Additionally, we present an empirical examination of the mixing weight parameter \(\lambda\) in Table 3. The analysis shows that the model performs best at 1000, but breaks for values <10 and >1000.

Table 2 Combining both loss functions boosts the time range forecasting task, while it deteriorates the performance in the change forecasting task
Table 3 Analysis of the mixing weight parameter \(\lambda\)

6 Conclusion

The main contribution of this work is a model to forecast where new buildings are likely to appear in the near future. Our goal has been to present a contribution to this little-explored topic in the light of modern deep learning technology. Besides setting a first baseline for change forecasting with deep convolutional networks, we have designed a 2-stage transfer learning procedure that employs change detection from paired images as a proxy task for learning features tailored to the analysis of high-resolution satellite images of urban and periurban regions. We have shown that such a pretraining improves change forecasting across a range of time horizons and that it is particularly helpful for a short horizon of 1 month, where the imbalance between unchanged and changed areas is particularly extreme. Moreover, we have also shown that it is possible, to some degree, to forecast how far into the future a change is going to happen.

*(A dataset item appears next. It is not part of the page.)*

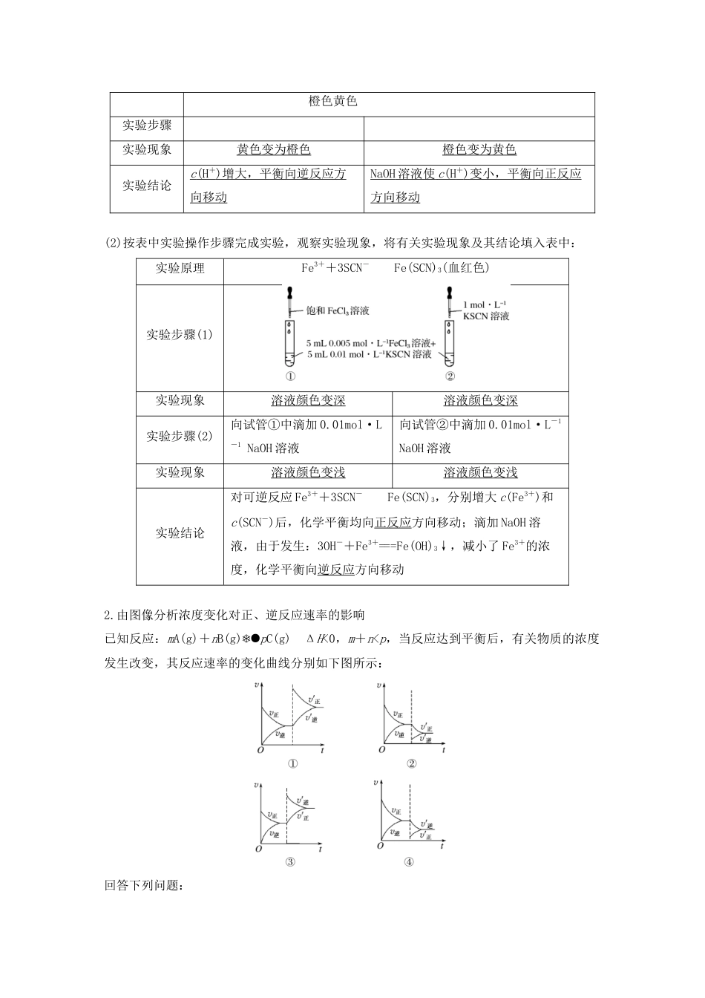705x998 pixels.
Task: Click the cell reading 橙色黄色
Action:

Clearly, the presented approach does not perfectly solve the problem, mainly due to the fact that forecasting a future construction event from a single image is an ill-posed and very challenging problem. On the one hand, while there obviously are visual cues for future construction activity, none of these cues are guaranteed and unambiguous. For instance, earthworks may point at future construction, but they can take place for other reasons, e.g., landscaping. Furthermore, if a new estate will be constructed, there may already be signs like access roads or earthworks 2 years before, but there could also still be grassland or even agricultural fields, etc. Besides these conceptual limits, there are also technical challenges like the difficulty to obtain a large enough foreground set of comparatively infrequent events, such as new construction and the associated imbalance of the available labels.

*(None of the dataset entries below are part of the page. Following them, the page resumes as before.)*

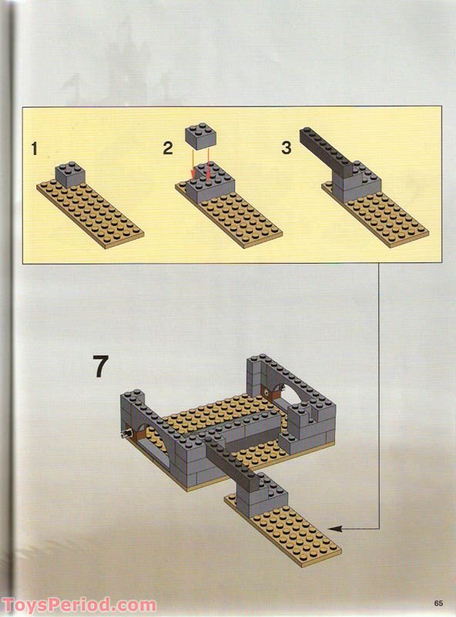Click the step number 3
click(287, 147)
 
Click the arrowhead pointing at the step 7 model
click(339, 528)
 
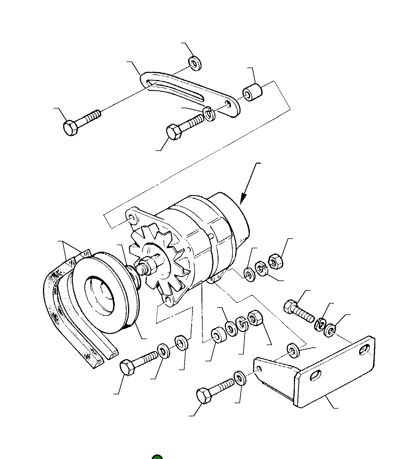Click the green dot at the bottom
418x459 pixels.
[157, 456]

We consider our work as a first attempt and hope that it may encourage further research and development toward more powerful and sophisticated forecasting methods. While we have tried to pioneer the use of deep learning for this type of forecasting, our standard convolutional design only scratches the surface of what is possible. Especially if multiple pre-event images are available, it would seem natural to explicitly model the temporal evolution of urban development—for instance with recurrent or attention-based architectures—to better exploit the temporal characteristics of the data. One way to overcome the scarcity of data may also be to synthetically introduce changes in images if one manages to bridge the domain gap between real and synthetic examples. Going for longer-term forecasts significantly beyond the next 2 years is a formidable challenge in terms of both data and methods, but would open up opportunities for a whole new set of applications such as long-term infrastructure planning tasks.